**TASK BRIEF**.
Below are lines of data; restate word for word those running from the line containing "Leadership (17, 2399)" to the line containing "Business Bay (25, 2373)", inclusive, and no others.

**DATA FOR REVIEW**.
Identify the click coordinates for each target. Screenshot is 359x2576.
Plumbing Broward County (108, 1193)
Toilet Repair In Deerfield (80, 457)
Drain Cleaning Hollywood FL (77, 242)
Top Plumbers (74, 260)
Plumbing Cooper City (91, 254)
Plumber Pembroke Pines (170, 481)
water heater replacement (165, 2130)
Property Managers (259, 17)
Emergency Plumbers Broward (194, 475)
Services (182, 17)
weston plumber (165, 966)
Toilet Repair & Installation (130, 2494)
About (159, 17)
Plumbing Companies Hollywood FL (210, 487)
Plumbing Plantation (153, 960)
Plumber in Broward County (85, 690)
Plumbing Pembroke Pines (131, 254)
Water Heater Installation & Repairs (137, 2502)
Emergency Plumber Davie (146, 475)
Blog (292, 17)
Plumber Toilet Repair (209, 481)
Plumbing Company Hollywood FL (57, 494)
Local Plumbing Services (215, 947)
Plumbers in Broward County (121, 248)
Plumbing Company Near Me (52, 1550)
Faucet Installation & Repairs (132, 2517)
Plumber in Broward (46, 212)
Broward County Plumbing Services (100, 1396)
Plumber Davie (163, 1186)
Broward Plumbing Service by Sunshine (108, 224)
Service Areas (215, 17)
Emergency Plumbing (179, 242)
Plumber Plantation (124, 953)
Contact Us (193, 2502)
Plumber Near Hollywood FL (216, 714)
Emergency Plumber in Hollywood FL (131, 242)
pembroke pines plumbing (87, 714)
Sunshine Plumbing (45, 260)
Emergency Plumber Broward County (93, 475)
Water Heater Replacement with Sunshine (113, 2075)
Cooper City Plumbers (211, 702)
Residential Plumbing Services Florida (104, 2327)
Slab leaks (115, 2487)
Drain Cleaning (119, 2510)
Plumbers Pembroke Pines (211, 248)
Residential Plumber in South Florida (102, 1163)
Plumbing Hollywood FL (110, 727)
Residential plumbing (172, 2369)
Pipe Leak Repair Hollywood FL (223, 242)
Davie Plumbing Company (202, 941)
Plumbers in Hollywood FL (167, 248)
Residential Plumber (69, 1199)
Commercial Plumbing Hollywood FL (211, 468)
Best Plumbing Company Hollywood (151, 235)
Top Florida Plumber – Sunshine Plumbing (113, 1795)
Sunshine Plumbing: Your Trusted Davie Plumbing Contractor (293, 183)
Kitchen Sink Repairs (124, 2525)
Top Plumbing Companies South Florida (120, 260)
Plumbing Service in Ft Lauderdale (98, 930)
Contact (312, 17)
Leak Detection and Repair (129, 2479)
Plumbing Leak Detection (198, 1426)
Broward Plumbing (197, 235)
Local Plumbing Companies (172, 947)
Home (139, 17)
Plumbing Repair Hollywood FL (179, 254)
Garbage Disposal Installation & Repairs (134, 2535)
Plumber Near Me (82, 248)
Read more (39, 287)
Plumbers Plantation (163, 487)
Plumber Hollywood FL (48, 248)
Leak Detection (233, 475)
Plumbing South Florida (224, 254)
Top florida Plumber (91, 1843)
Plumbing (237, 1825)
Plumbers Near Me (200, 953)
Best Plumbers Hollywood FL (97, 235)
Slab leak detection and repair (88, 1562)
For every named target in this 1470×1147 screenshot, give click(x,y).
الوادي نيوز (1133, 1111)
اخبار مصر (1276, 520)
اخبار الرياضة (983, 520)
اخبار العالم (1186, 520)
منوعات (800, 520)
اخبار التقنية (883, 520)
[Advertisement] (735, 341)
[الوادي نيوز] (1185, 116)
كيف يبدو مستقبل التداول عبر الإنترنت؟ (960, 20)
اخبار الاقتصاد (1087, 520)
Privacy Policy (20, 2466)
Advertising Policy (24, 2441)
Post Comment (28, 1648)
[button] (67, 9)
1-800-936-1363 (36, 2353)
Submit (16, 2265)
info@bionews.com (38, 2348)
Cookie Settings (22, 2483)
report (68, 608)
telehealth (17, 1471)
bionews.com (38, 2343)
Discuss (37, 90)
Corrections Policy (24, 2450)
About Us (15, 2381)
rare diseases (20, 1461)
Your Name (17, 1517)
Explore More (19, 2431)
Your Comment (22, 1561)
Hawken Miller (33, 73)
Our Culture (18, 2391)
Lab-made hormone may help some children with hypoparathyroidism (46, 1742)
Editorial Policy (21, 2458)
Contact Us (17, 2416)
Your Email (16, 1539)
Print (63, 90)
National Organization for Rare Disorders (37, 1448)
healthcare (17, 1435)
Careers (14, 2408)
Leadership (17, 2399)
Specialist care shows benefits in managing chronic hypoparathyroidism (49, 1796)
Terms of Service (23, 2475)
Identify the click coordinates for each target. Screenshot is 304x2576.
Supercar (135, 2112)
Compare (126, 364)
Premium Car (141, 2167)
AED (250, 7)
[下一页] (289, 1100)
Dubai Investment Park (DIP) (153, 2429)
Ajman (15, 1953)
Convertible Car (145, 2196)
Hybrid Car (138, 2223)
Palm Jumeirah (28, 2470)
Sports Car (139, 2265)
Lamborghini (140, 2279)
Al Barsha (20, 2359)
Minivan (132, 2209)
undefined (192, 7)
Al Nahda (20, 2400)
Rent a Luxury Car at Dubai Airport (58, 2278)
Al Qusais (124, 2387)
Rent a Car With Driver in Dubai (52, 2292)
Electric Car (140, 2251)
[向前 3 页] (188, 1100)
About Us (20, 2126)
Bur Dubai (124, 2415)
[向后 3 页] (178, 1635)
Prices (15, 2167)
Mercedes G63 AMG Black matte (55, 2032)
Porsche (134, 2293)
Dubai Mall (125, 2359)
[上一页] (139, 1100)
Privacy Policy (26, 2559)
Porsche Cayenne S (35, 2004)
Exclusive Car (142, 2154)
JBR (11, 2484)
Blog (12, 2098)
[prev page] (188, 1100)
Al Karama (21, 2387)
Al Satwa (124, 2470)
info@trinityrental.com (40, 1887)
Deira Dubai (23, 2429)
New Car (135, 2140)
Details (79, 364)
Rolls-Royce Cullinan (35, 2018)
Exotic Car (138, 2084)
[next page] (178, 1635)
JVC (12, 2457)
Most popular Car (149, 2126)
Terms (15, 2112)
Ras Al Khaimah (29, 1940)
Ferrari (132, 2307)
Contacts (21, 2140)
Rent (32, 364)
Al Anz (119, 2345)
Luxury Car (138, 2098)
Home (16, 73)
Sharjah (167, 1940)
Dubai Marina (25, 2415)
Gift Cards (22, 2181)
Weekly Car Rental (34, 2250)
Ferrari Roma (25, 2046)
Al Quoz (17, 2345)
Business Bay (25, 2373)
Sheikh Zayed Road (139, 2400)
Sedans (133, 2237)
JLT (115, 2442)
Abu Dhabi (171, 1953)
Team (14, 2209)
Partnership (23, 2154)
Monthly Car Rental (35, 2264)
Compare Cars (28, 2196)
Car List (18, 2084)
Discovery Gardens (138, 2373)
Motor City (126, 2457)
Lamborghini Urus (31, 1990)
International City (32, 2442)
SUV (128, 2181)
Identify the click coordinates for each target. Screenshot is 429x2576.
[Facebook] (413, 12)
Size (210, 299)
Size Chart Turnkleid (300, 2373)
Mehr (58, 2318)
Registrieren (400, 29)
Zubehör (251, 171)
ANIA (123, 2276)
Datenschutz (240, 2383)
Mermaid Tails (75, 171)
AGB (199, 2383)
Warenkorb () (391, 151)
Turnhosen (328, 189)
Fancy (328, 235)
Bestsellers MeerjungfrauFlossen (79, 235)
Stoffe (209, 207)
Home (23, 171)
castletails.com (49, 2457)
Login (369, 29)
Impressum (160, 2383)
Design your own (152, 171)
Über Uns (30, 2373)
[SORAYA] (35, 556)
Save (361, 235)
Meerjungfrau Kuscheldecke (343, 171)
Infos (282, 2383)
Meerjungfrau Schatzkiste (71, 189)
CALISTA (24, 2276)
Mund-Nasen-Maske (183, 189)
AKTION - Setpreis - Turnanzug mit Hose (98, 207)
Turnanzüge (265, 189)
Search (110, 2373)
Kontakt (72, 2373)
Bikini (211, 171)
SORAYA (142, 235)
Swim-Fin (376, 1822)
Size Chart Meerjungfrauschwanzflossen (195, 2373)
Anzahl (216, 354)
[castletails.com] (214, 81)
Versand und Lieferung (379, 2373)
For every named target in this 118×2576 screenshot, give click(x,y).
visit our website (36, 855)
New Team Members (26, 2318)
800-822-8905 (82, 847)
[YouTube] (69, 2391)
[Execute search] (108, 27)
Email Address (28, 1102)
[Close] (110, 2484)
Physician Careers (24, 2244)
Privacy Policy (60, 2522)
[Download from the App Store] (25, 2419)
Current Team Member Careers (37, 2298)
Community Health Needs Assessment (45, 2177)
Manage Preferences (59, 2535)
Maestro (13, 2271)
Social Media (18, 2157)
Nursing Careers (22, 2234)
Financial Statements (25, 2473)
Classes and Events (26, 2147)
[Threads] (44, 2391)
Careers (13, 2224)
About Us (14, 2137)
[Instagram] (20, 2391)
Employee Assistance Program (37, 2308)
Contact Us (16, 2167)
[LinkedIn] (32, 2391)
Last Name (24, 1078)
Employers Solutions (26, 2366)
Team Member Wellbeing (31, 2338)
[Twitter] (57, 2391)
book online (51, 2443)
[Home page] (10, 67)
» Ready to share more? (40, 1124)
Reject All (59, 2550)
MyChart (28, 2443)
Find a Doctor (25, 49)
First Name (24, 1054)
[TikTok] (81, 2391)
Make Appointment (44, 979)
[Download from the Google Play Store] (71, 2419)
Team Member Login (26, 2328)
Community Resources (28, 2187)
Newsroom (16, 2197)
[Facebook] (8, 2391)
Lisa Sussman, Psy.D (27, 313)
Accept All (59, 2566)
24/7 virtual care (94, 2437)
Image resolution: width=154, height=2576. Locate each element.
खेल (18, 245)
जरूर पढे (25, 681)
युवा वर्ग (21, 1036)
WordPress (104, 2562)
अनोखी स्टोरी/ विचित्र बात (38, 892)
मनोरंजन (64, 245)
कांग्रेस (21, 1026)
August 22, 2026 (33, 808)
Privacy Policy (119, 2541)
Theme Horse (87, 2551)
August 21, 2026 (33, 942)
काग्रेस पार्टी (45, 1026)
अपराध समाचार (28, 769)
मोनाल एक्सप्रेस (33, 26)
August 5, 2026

**RESULT**.
Leadership (17, 2399)
Specialist care shows benefits in managing chronic hypoparathyroidism (49, 1796)
Terms of Service (23, 2475)
Identify the click coordinates for each target. Screenshot is 304x2576.
Supercar (135, 2112)
Compare (126, 364)
Premium Car (141, 2167)
AED (250, 7)
[下一页] (289, 1100)
Dubai Investment Park (DIP) (153, 2429)
Ajman (15, 1953)
Convertible Car (145, 2196)
Hybrid Car (138, 2223)
Palm Jumeirah (28, 2470)
Sports Car (139, 2265)
Lamborghini (140, 2279)
Al Barsha (20, 2359)
Minivan (132, 2209)
undefined (192, 7)
Al Nahda (20, 2400)
Rent a Luxury Car at Dubai Airport (58, 2278)
Al Qusais (124, 2387)
Rent a Car With Driver in Dubai (52, 2292)
Electric Car (140, 2251)
[向前 3 页] (188, 1100)
About Us (20, 2126)
Bur Dubai (124, 2415)
[向后 3 页] (178, 1635)
Prices (15, 2167)
Mercedes G63 AMG Black matte (55, 2032)
Porsche (134, 2293)
Dubai Mall (125, 2359)
[上一页] (139, 1100)
Privacy Policy (26, 2559)
Porsche Cayenne S (35, 2004)
Exclusive Car (142, 2154)
JBR (11, 2484)
Blog (12, 2098)
[prev page] (188, 1100)
Al Karama (21, 2387)
Al Satwa (124, 2470)
info@trinityrental.com (40, 1887)
Deira Dubai (23, 2429)
New Car (135, 2140)
Details (79, 364)
Rolls-Royce Cullinan (35, 2018)
Exotic Car (138, 2084)
[next page] (178, 1635)
JVC (12, 2457)
Most popular Car (149, 2126)
Terms (15, 2112)
Ras Al Khaimah (29, 1940)
Ferrari (132, 2307)
Contacts (21, 2140)
Rent (32, 364)
Al Anz (119, 2345)
Luxury Car (138, 2098)
Home (16, 73)
Sharjah (167, 1940)
Dubai Marina (25, 2415)
Gift Cards (22, 2181)
Weekly Car Rental (34, 2250)
Ferrari Roma (25, 2046)
Al Quoz (17, 2345)
Business Bay (25, 2373)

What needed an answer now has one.